As Southern Baptists prepare for next week's annual meeting, LifeWay's Annual Church Profile indicates that though membership continues to slide and baptisms and churches barely increased, giving saw strong growth.
For the fifth straight year, total membership in the Southern Baptist Convention (SBC) declined. Membership fell nearly one percentage point to just less than 16 million members. Baptisms and the number of churches rose slightly—by 0.70 percent and 0.08 percent, respectively. Baptisms hit a 60-year low for the denomination, though still totaled more than 330,000. The denomination planted almost 1,000 new churches, of which 50 percent were non-Anglo; however, the net gain of 37 churches was one of the lowest totals in 40 years.
Meanwhile, SBC members gave $1.33 billion last year, a $26.2 million increase from 2010. That news comes on the heels of a report from the SBC's International Mission Board, which stated that $146.8 million was donated to the annual Lottie Moon Christmas Offering for International Missions—the fourth-highest total since the offering began 123 years ago (though it was still short of the $175 million goal). The offering helps support nearly 5,000 missionaries worldwide.
LifeWay's Annual Church Profile follows last week's report that more than half of SBC pastors do not plan to use the informal name recommended in February by a task force that analyzed a possible name change for the convention.

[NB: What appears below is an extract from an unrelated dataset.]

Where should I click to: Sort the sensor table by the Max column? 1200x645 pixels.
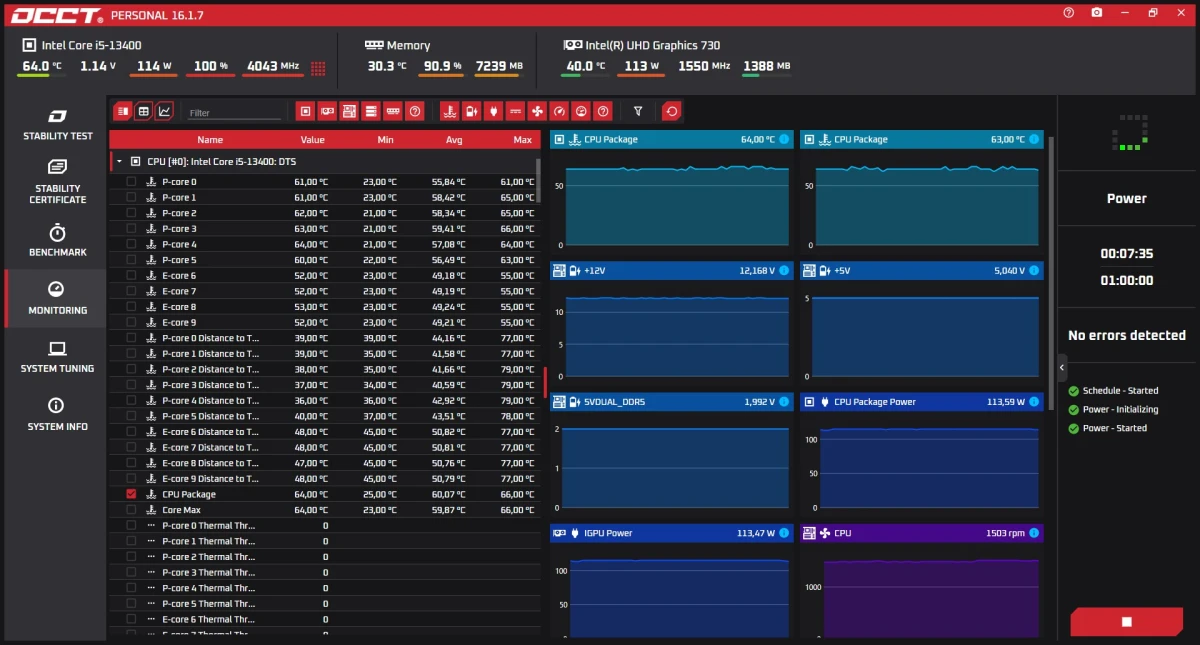point(522,140)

The task force, established by SBC president Bryant Wright, suggested that the SBC keep its legal name but use "Great Commission Baptists" as an informal option for those who want to use it. Wright set up the task force last fall over concerns that the term "Southern Baptist" was too regional and could potentially impede the convention's growth.

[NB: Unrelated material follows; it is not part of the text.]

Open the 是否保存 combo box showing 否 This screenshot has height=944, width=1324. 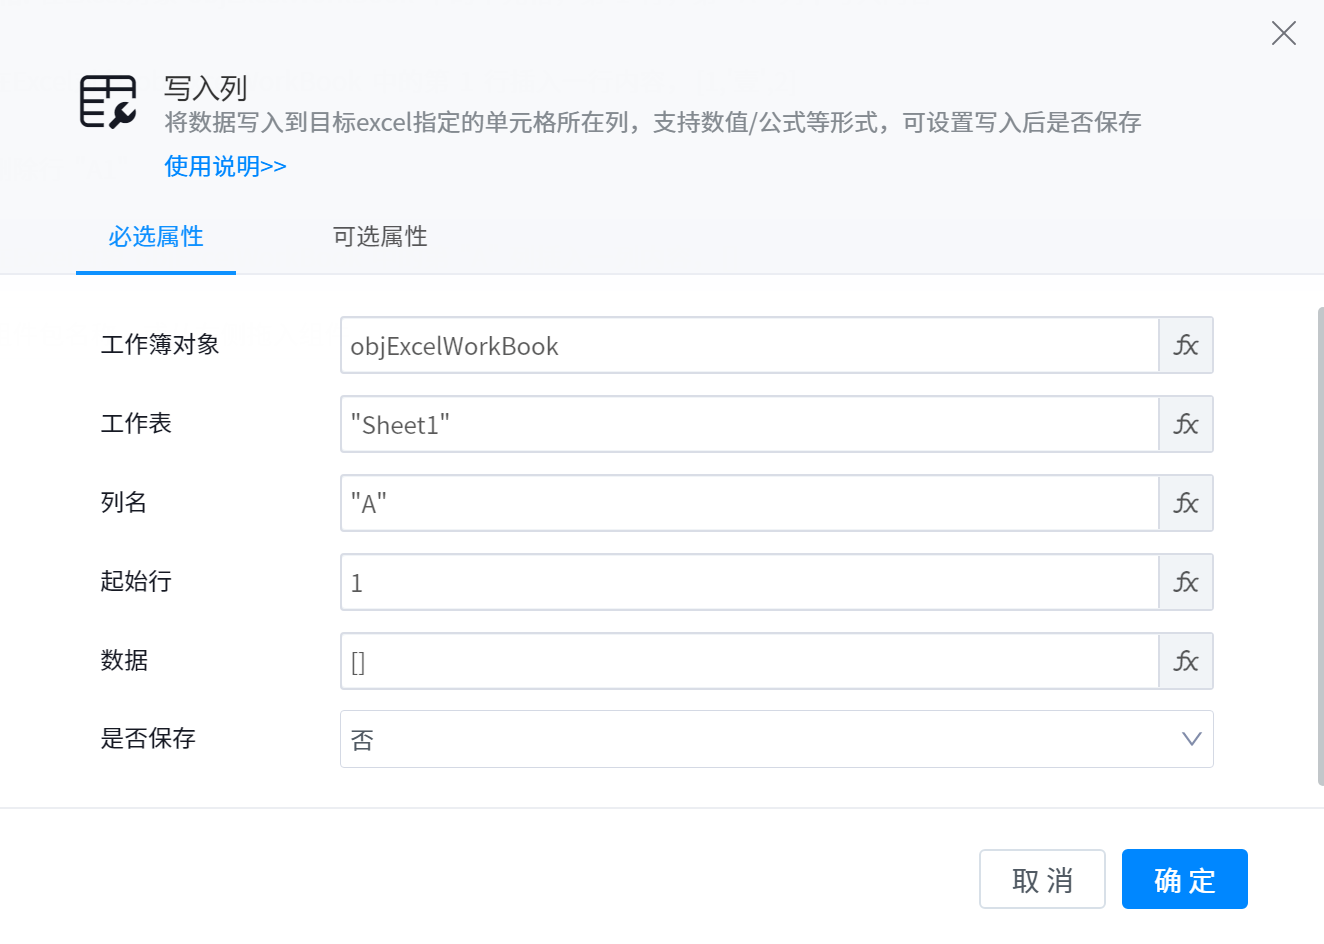coord(760,740)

LifeWay's report indicated that more than 70 percent of pastors thought the "Southern Baptist Convention" name should continue to be used, though 40 percent of pastors said they haven't discussed or decided on the issue yet.
SBC messengers will consider the task force's recommendation during the annual meeting in New Orleans next week. Other proposed resolutions (that have been floated in Baptist media but not confirmed by the resolution committee) include affirming the use of a sinner's prayer as a "biblically sound" part of evangelism and rejecting the idea that same-sex marriage is a civil rights issue (disagreeing that sexuality and race are equal characteristics).